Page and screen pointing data
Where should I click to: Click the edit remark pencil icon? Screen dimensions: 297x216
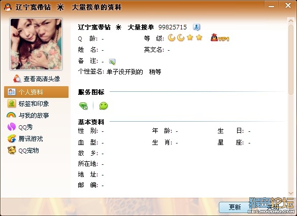[x=112, y=61]
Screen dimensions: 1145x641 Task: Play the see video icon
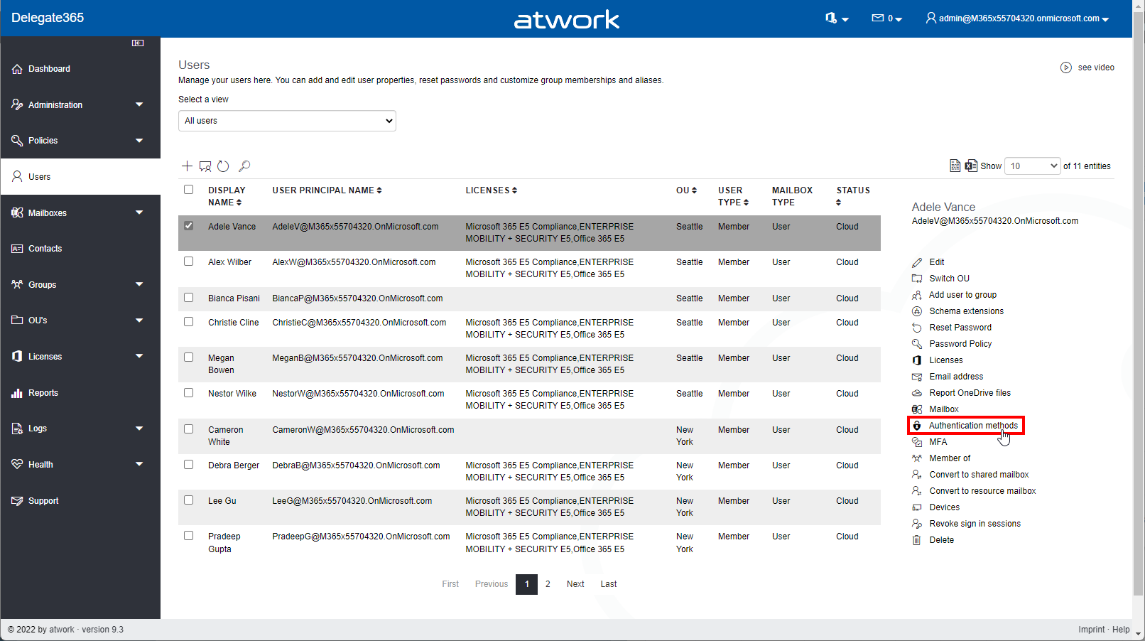tap(1065, 68)
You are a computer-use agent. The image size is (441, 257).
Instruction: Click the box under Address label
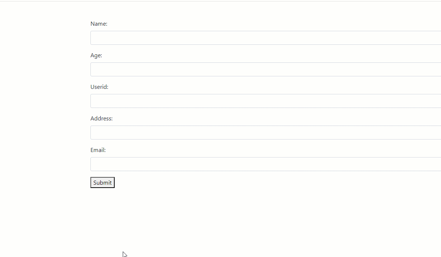(266, 133)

Exercise prompt:
Print every line of the listing above as it stands, leaving out the pictures.

Task response:
Where should I click to: Click the edit remark pencil icon? Screen dimensions: 297x216
[x=112, y=61]
Screen dimensions: 1145x641 Task: Play the see video icon
tap(1065, 68)
You are a computer-use agent. The image size is (441, 257).
Instruction: Click the box under Address label
(266, 133)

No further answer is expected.